Implementations were rarely specified on the command line or via a GUI. Multiple implementations of the same functionality weren't needed as often because (a) systems were rarely as complex as they are today, (b) they didn't need to interoperate with other systems the way they do today, and (c) deep testing was implemented far less often.
What's "so much other stuff"? Spring is segregated; you can bring in only what you need.
Why did you ignore configuration via annotations?
The purpose is to use a generic, localized, known, standard mechanism. It is ludicrous to say that "every program used dependency injection, decades ago." I programmed decades ago, across a pretty wide swath of languages, and while we did similar things, we all had our own implementations, with varying levels of sophistication, and wildly varying levels of success.

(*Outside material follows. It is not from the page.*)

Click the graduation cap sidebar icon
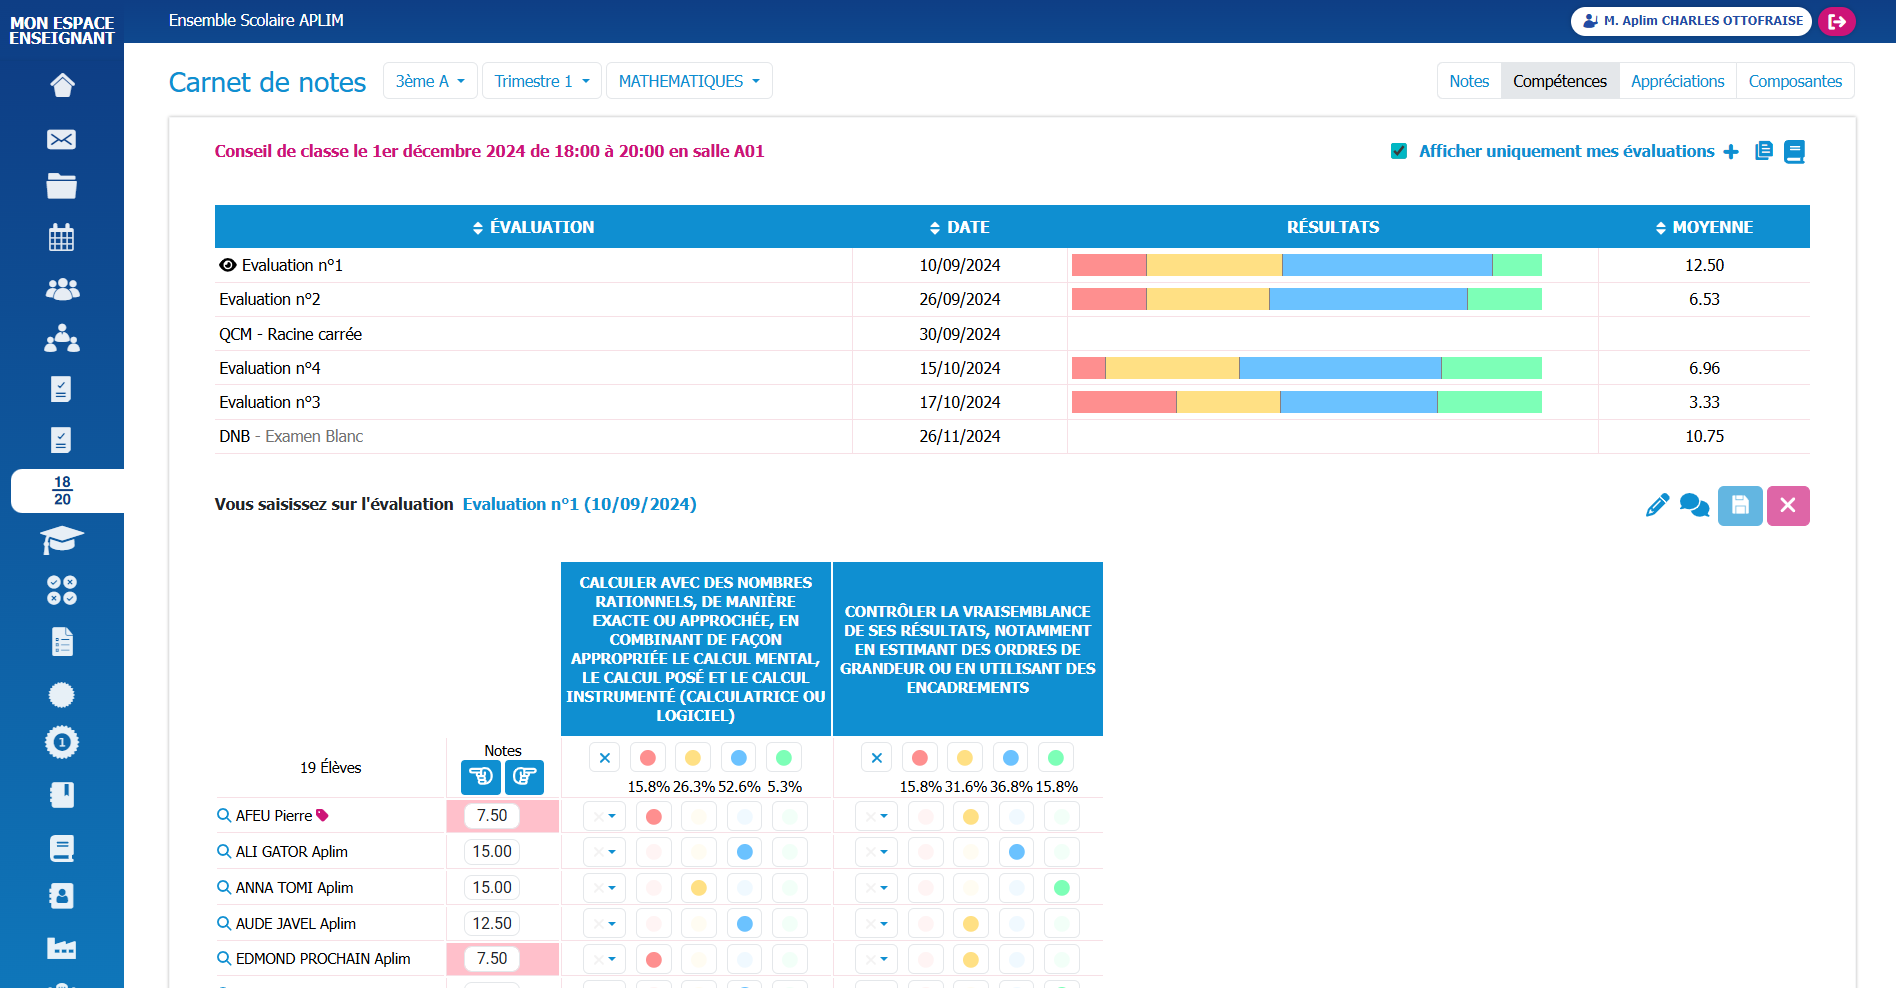Image resolution: width=1896 pixels, height=988 pixels. coord(62,540)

Is Spring necessary for DI/IoC? No, and a host of other DI frameworks attest to this. Is it a well-known, essentially-standard way of doing it? Yep.
Do not confuse the principle (DI) with one implementation (Spring).
If you like DI but prefer doing the wiring in your code: Use Google Guice.
If you like DI but prefer doing the wiring in your code and optionally XML then use CDI (from the Java EE track of things).
If you like DI and love XML (or must change the behaviour of your application by reconfiguring things) then just use Spring.
If you do not like DI then ... ask another question.
It's good to have several implementations of the same principle.